● Problem to solve: Copy out every line of text in the data below word for word, leaving out the pictures.

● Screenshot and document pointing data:
※
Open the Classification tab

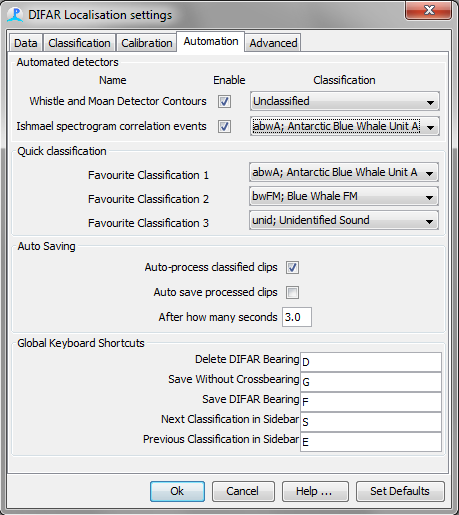79,43
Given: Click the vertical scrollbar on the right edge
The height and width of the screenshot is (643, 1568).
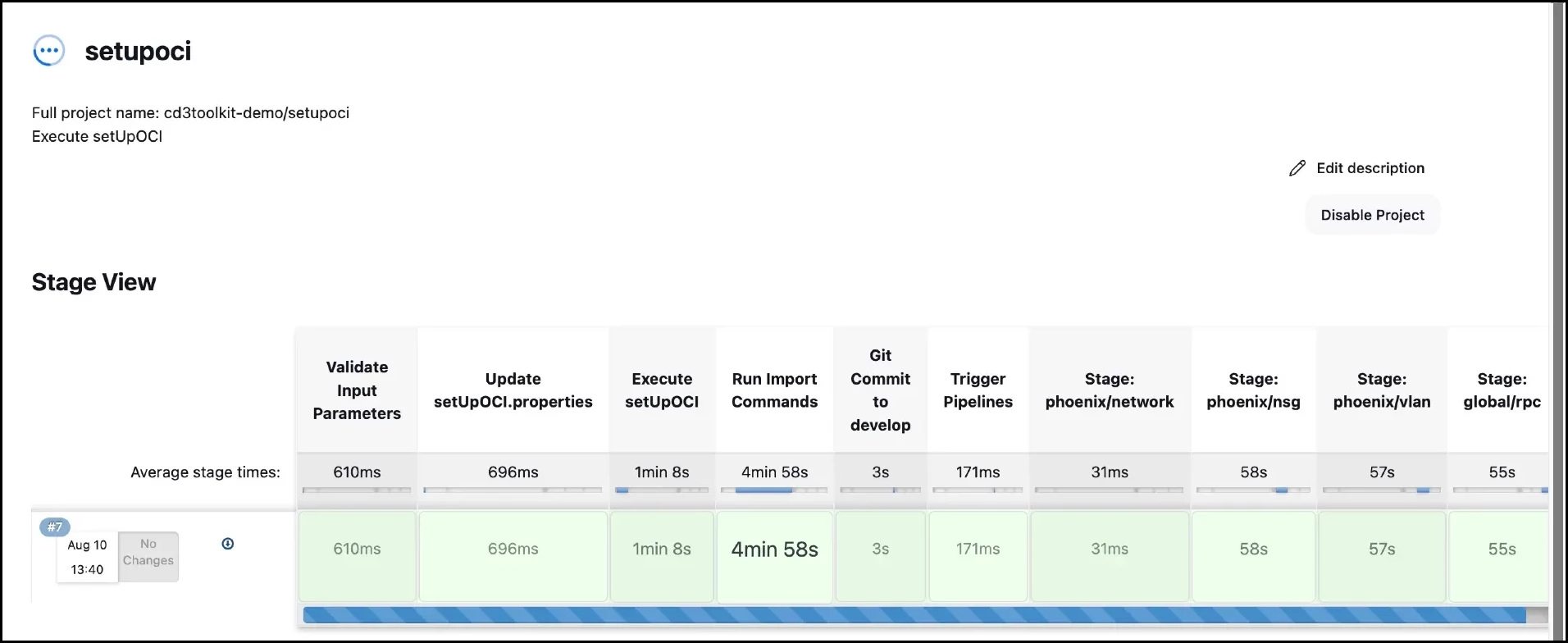Looking at the screenshot, I should pyautogui.click(x=1558, y=322).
※
● Worked answer:
Open the Classification tab

79,43
Given: Click the vertical scrollbar on the right edge
The height and width of the screenshot is (643, 1568).
Looking at the screenshot, I should pyautogui.click(x=1558, y=322).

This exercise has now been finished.